▸ What this exercise asks
1/ Echo the passage of the Calamares debugging thread between "Looks like the crypttab" and "subvolume of it is.", inclusive.
2/ Answer these questions using the Calamares debugging thread:
(a) Which source file holds the logic for disabling the keyfile field?
(b) What filesystem is listed for the /dev/vda1 entry in the formatted debug output?
(c) On which mount point does the output show the BTRFS partition, instead of /?

ArrayBolt3 commented Feb 6, 2024

Looks like the crypttab is looking for the keyfile. Looking at src/modules/fstab/main.py, it seems that the logic is there for disabling the keyfile field for / if the /boot partition is unencrypted though. I wonder if perhaps that logic is getting faked out by the default BTRFS subvolumes Calamares creates? The partition isn't being mounted at / (which is what the fstab module checks for), a subvolume of it is.

@ArrayBolt3
Copy link
Contributor Author

OK, so I did a bit more digging by patching the fstab module's main.py like so:

def generate_crypttab(self):
    """ Create crypttab. """
    mkdir_p(os.path.join(self.root_mount_point, "etc"))
    crypttab_path = os.path.join(self.root_mount_point, "etc", "crypttab")

    libcalamares.utils.warning("!!! Partition dict !!! :" + str(self.partitions)) # I added this line
    ...

This gave me a very messy line of debug output that I formatted nicely:

[
    {   
        'claimed': True,
        'device': '/dev/vda1',
        'features': {}, 
        'fs': 'ext4',
        'fsName': 'ext4',
        'mountPoint': '/boot',
        'partattrs': 0,
        'partlabel': '', 
        'parttype': '', 
        'partuuid': '', 
        'uuid': 'b038ad74-4da8-4902-9dd2-e04caeaff9a9'
    },  
    {   
        'claimed': True,
        'device': '/dev/vda2',
        'features': {}, 
        'fs': 'btrfs',
        'fsName': 'luks',
        'luksMapperName': 'luks-1cad7028-37a0-425b-868d-2c090056fe51',
        'luksPassphrase': 'qwe',
        'luksUuid': '1cad7028-37a0-425b-868d-2c090056fe51',
        'mountPoint': '/swap',
        'partattrs': 0,
        'partlabel': '', 
        'parttype': '', 
        'partuuid': '', 
        'uuid': '1cad7028-37a0-425b-868d-2c090056fe51',
        'subvol': '/@swap'
    },  
    {   
        'fs': 'swap',
        'mountPoint': None,
        'claimed': True,
        'device': '/swap/swapfile',
        'uuid': None
    }   
]

Looks like the BTRFS partition isn't recognized as being mounted on /, but rather on /swap.

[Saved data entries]
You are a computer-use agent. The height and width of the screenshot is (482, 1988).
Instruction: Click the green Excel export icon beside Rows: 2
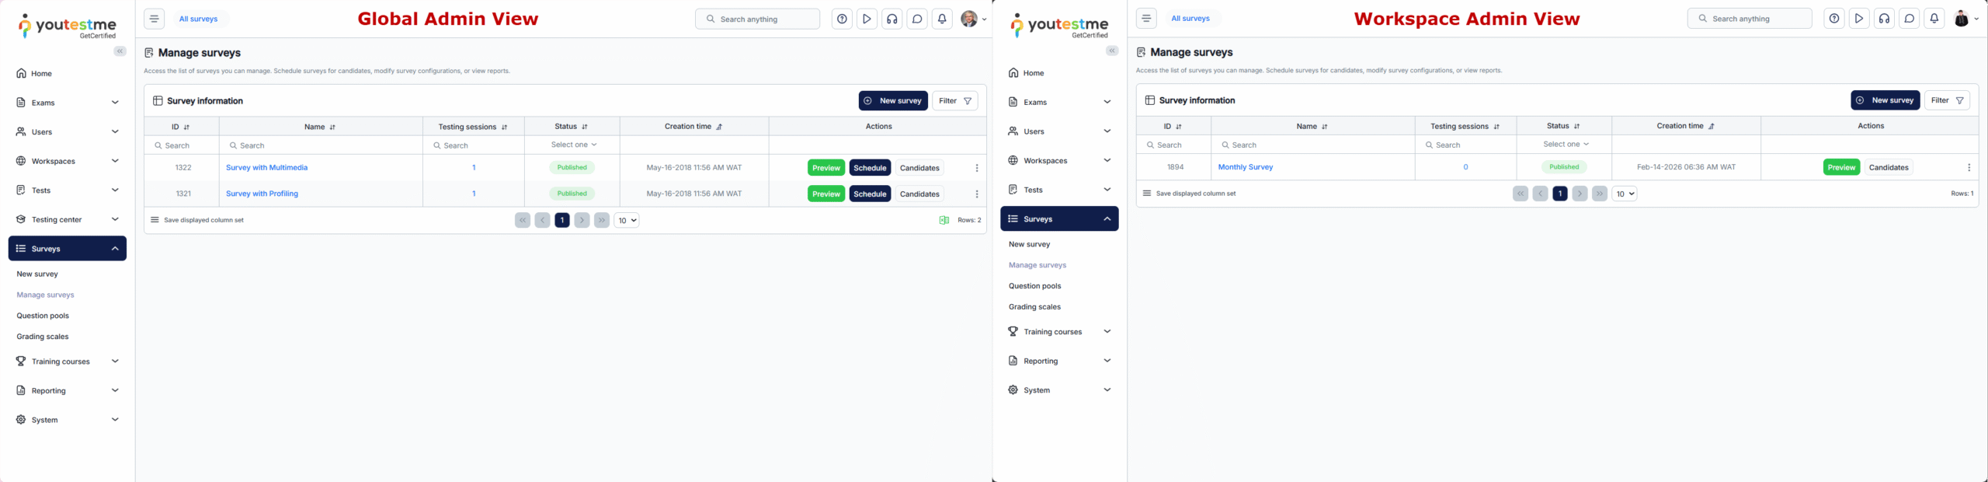click(x=944, y=220)
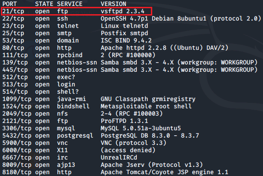Click the PORT column header
263x176 pixels.
point(10,4)
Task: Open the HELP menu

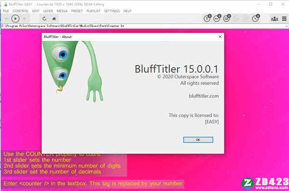Action: (127, 11)
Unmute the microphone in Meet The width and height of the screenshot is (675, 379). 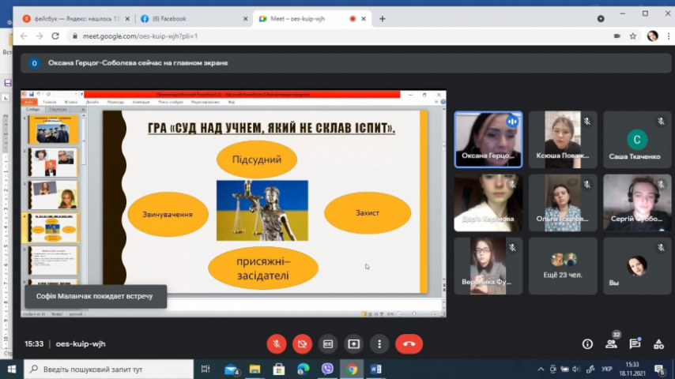[x=277, y=343]
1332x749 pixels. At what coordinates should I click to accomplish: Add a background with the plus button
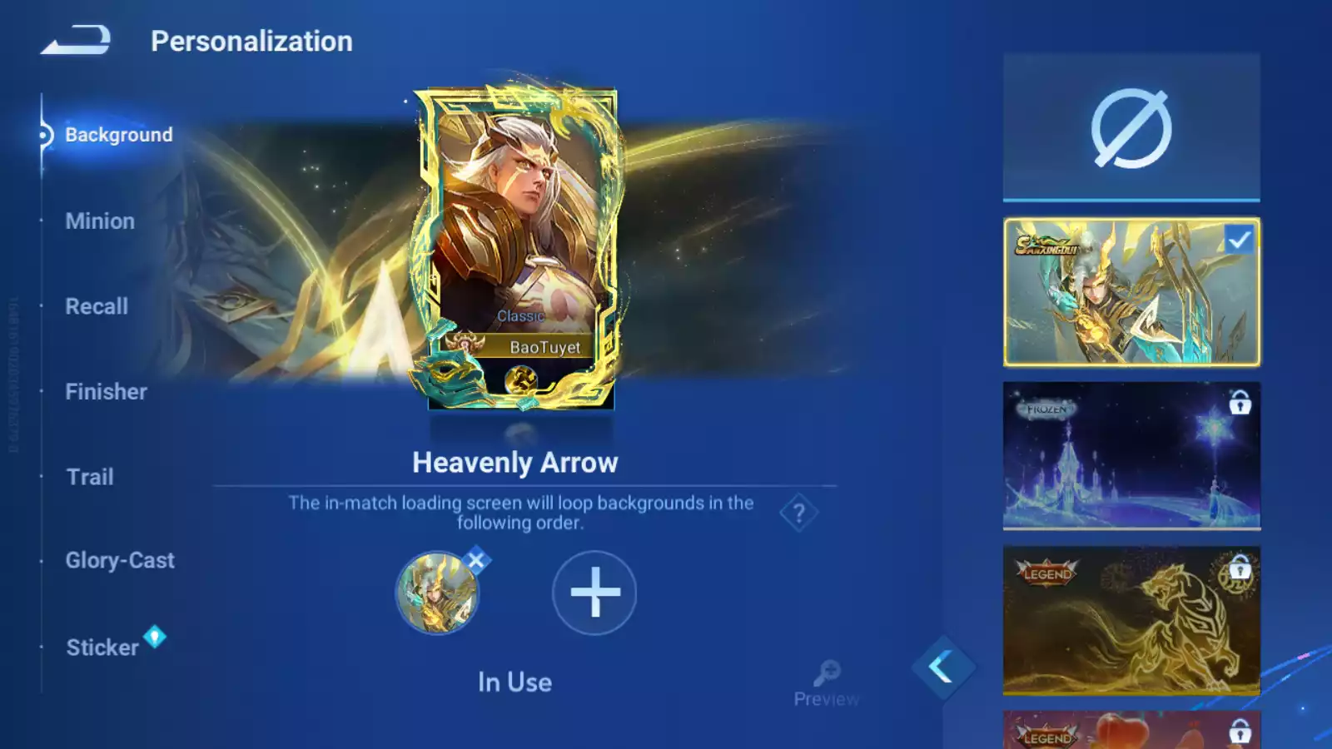[594, 593]
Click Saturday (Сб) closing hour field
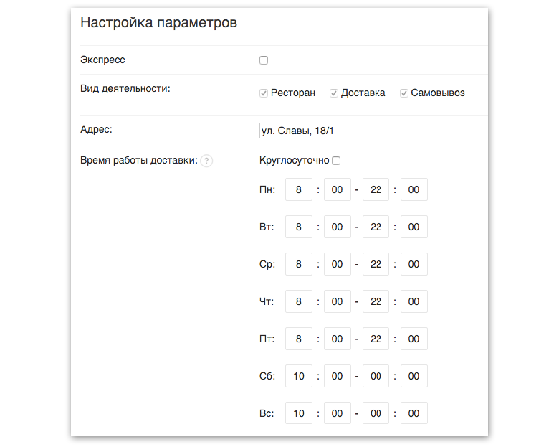Viewport: 559px width, 447px height. (376, 376)
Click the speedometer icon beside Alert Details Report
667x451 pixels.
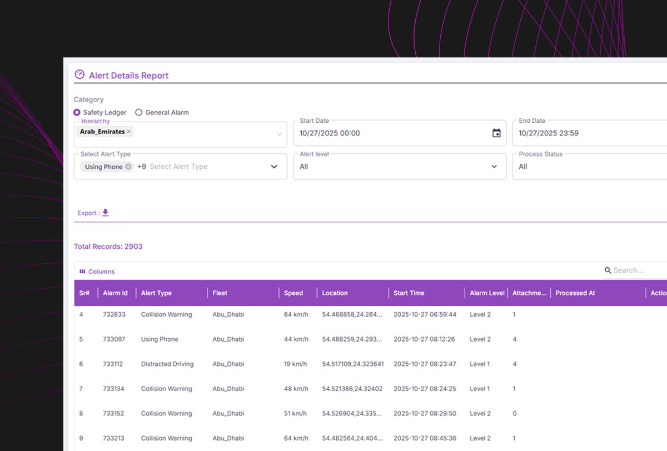pyautogui.click(x=79, y=74)
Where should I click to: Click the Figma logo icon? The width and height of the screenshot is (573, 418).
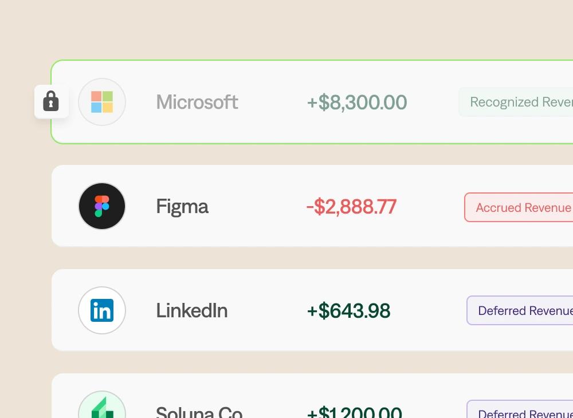click(102, 206)
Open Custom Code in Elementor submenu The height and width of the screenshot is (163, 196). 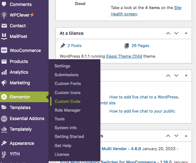coord(67,102)
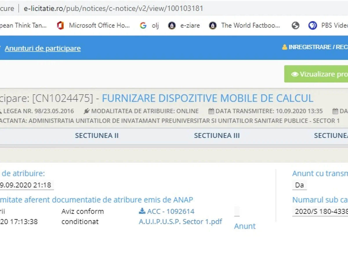The width and height of the screenshot is (348, 261).
Task: Click the Anunt link
Action: [245, 226]
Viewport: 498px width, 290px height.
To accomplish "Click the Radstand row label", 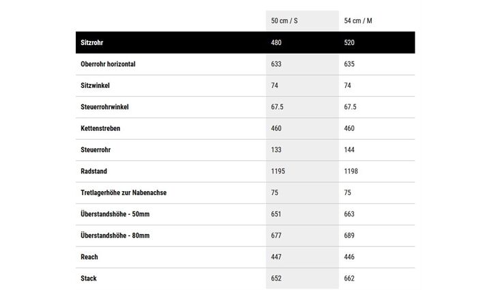I will (x=93, y=171).
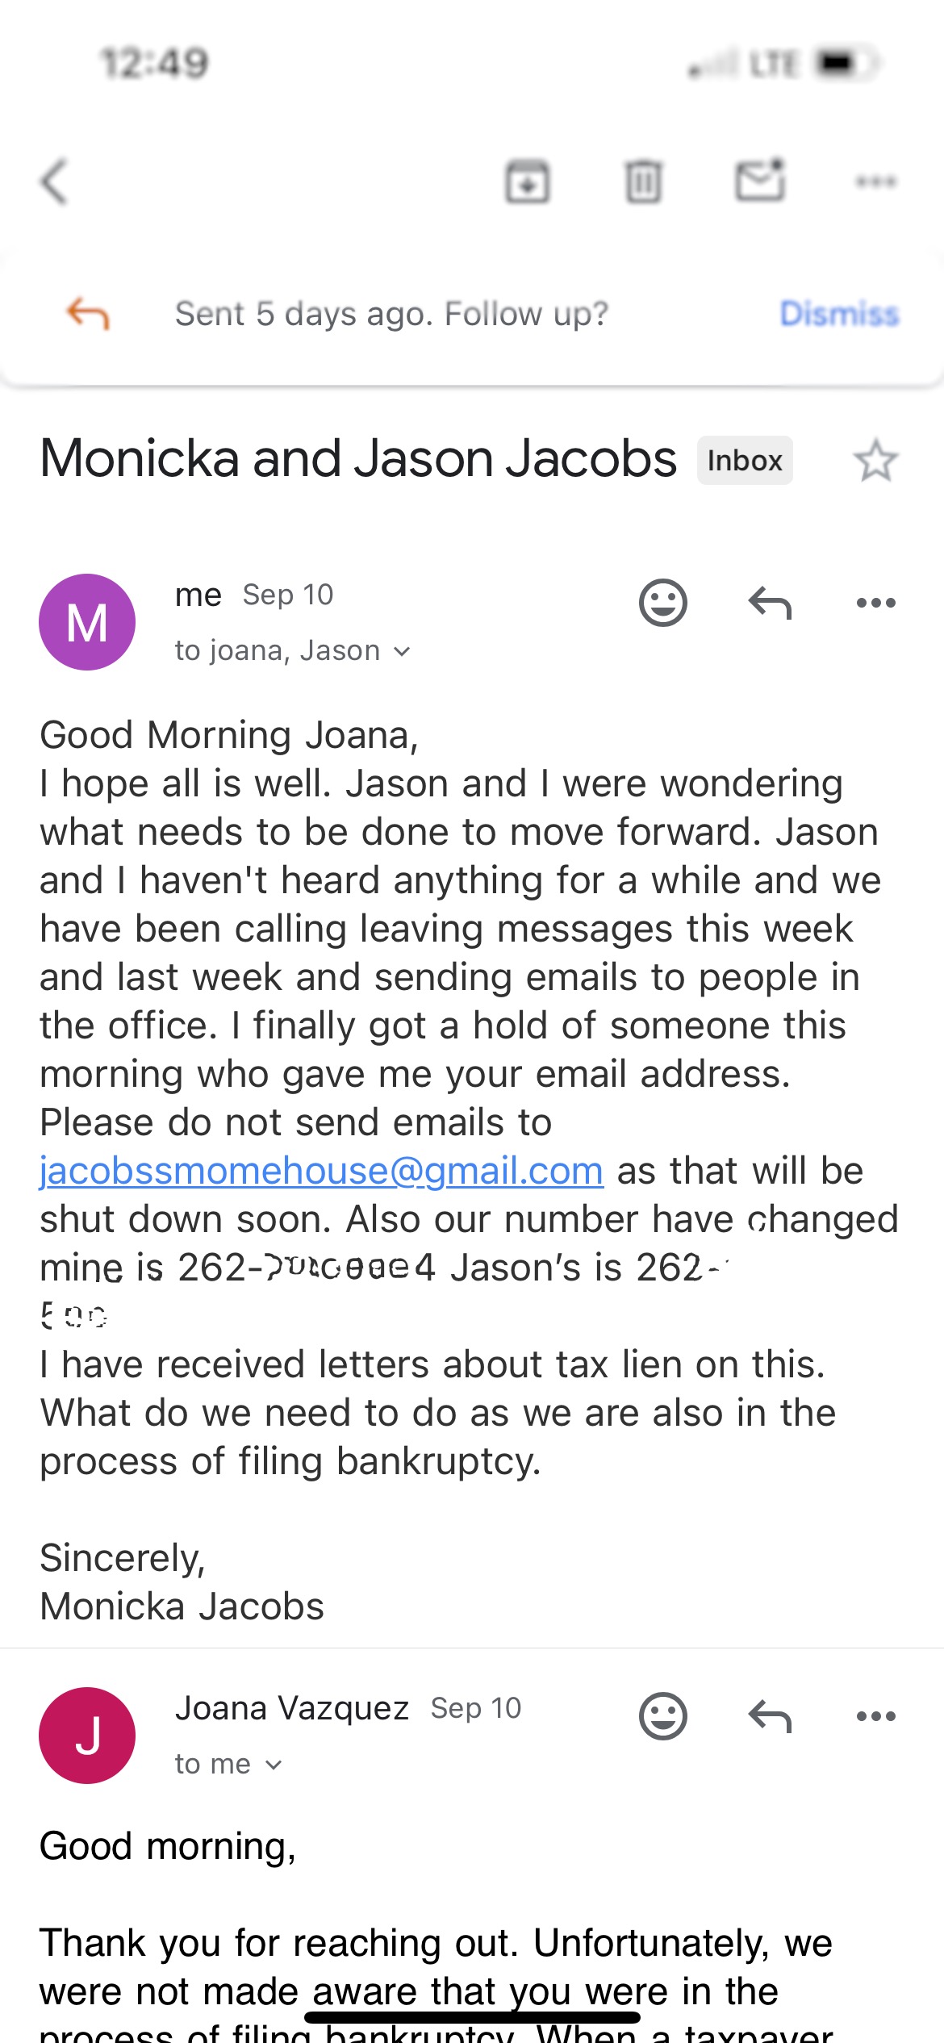Dismiss the follow-up reminder

[x=839, y=313]
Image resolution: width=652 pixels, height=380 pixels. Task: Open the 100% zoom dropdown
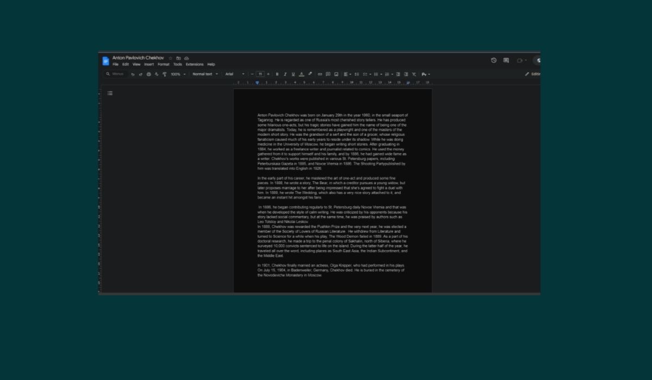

▸ Outputs by task
1/
Looks like the crypttab is looking for the keyfile. Looking at src/modules/fstab/main.py, it seems that the logic is there for disabling the keyfile field for / if the /boot partition is unencrypted though. I wonder if perhaps that logic is getting faked out by the default BTRFS subvolumes Calamares creates? The partition isn't being mounted at / (which is what the fstab module checks for), a subvolume of it is.

2/
(a) src/modules/fstab/main.py
(b) ext4
(c) /swap